Changes in PACAP immunoreactivity in human milk and presence of PAC1 receptor in mammary gland during lactation.

Pituitary adenylate cyclase-activating polypeptide (PACAP) is a neuropeptide with widespread occurrence in the nervous system and peripheral organs, including the mammary gland. Previously, we have shown that PACAP38 is present in the human milk at higher levels than in respective blood samples. However, it is not known how PACAP levels and the expression of PAC1 receptor change during lactation. Therefore, the aim of our study was to investigate PACAP38-like immunoreactivity (PACAP38-LI) in human colostrums and transitional and mature milk during lactation and to compare the expression of PAC1 receptors in lactating and non-lactating mammary glands. We found that PACAP38-LI was significantly higher in human colostrum samples than in the transitional and mature milk. PACAP38-LI did not show any significant changes within the first 10-month period of lactation, but a significant increase was observed thereafter, up to the examined 17th month.
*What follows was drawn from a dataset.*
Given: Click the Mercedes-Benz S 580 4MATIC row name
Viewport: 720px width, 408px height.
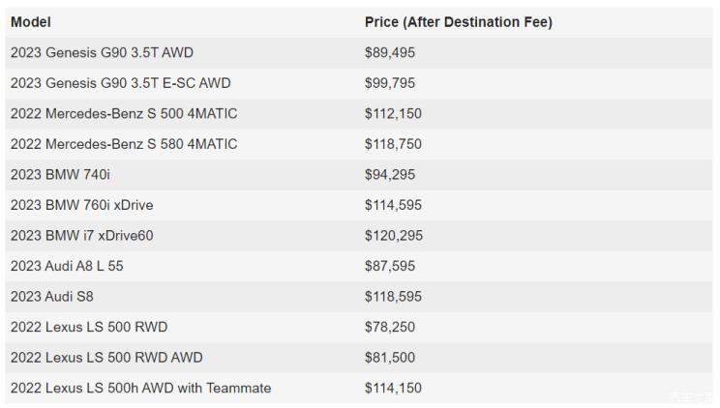Looking at the screenshot, I should (124, 144).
Weak expression of PAC1 receptors was detected in non-lactating sheep and human mammary glands, but a significant increase was observed in the lactating sheep samples. In summary, the present study is the first to show changes of PACAP levels in human milk during lactation. The presence of PACAP in the milk suggests a potential role in the development of newborn, while the increased expressions of PAC1 receptors on lactating breast may indicate a PACAP38/PAC1 interaction in the mammary gland during lactation.